Wuhan, the original epicentre of the coronavirus, had hosted a mass banquet on the occasion of the Lunar New Year for tens of thousands of people, six days before the Chinese government made it public that a pandemic had broken out, AP reported on Wednesday. Chinese President Xi Jinping warned the public on January 20, the seventh day.
However, by that time over 3,000 people had been infected, the news agency said citing documents it acquired and estimates by experts based on retrospective data. China eventually shut down Wuhan on January 23.
“This is tremendous,” said Zuo-Feng Zhang, an epidemiologist at the University of California, Los Angeles. “If they took action six days earlier, there would have been much fewer patients and medical facilities would have been sufficient. We might have avoided the collapse of Wuhan’s medical system.”
Apart from the six days when Chinese officials hid information about the deadly virus, its Center for Disease Control did not register any cases from local officials, despite hundreds of patients appearing in Wuhan’s hospitals and in other parts of the country from January 5 to January 17. It’s also uncertain whether local officials failed to report cases or national officials failed to record them.
But China’s censorship of information, its bureaucracy and reluctance to send bad news to top officials hindered the fight against the disease in its early phases, the report said. The Chinese government also punished eight doctors who had blown the whistle early, accusing them of “rumour mongering”.
“Doctors in Wuhan were afraid,” said Dali Yang, a professor of Chinese politics at the University of Chicago. “It was truly intimidation of an entire profession.”

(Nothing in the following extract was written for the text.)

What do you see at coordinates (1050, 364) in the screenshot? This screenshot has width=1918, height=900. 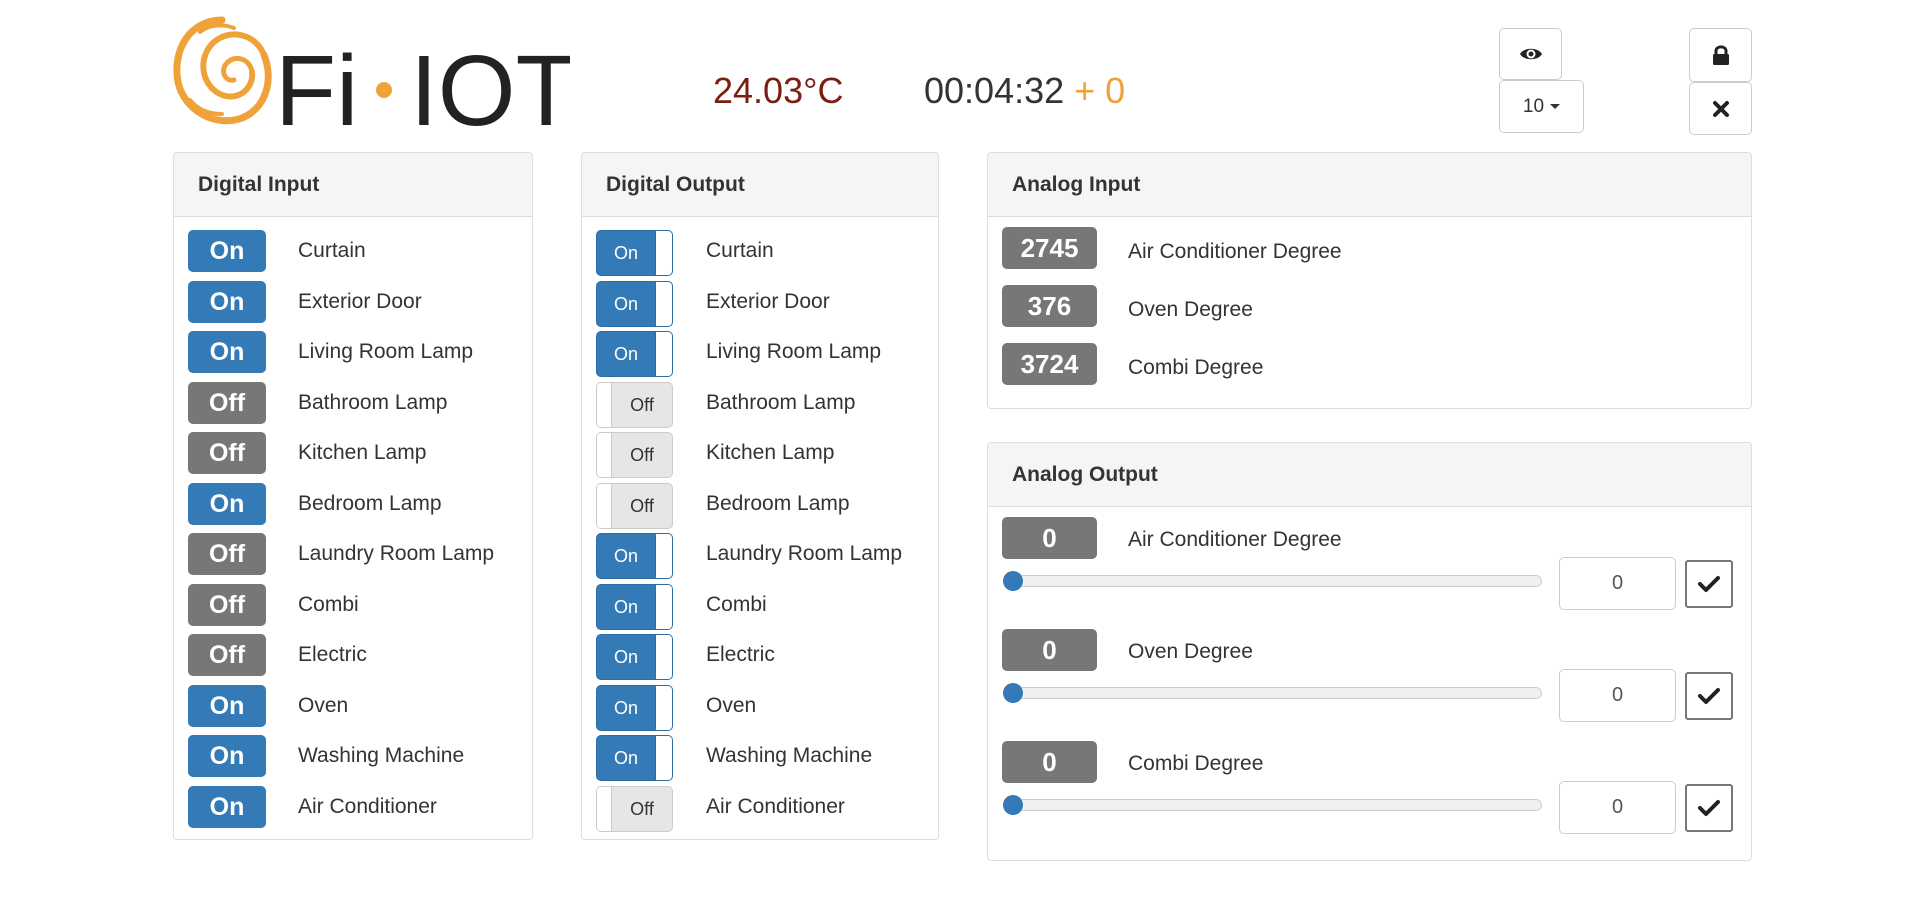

It was only when the first case was reported in Thailand on January 13 that Chinese officials purportedly began to take action at home, including a nationwide plan to find cases, distribution of testing kits, easing the criteria to confirm cases and asking health officials to conduct screening. However, all this was done without the knowledge of the public until January 20.

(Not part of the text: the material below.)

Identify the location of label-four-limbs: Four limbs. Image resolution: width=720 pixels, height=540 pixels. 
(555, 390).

China reopened Wuhan on April 8, after two-and-a-half months of draconian restrictions. On Wednesday, Chinese officials denied to AP that they had suppressed information. “Those accusing China of lacking transparency and openness are unfair,” Foreign Ministry Spokesperson Zhao Lijian said.

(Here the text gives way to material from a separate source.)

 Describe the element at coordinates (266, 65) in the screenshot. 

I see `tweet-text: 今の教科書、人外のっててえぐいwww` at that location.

But AP said the documents show that the head of China’s National Health Commission, Ma Xiaowei, held a confidential teleconference with provincial health officials on January 14, in which he conveyed instructions from President Xi Jinping, Premier Li Keqiang and Vice Premier Sun Chunlan. However, the memorandum does not clarify what these instructions were.
“The epidemic situation is still severe and complex, the most severe challenge since SARS [Severe Acute Respiratory Syndrome] in 2003, and is likely to develop into a major public health event,” the memo said. “With the coming of the Spring Festival, many people will be traveling, and the risk of transmission and spread is high. All localities must prepare for and respond to a pandemic.”
However, in an official statement issued to AP, the National Health Commission, China’s top medical body, claimed China had published information on the outbreak in an “open, transparent, responsible and timely manner,” in accordance with “important instructions” repeatedly issued by Xi.
Over 20 lakh people around the world have been infected, and over 1,37,000 have died, according to an estimate by Johns Hopkins University. In China, over 82,000 people diagnosed positive for Covid-19, and over 3,300 died, according to official figures.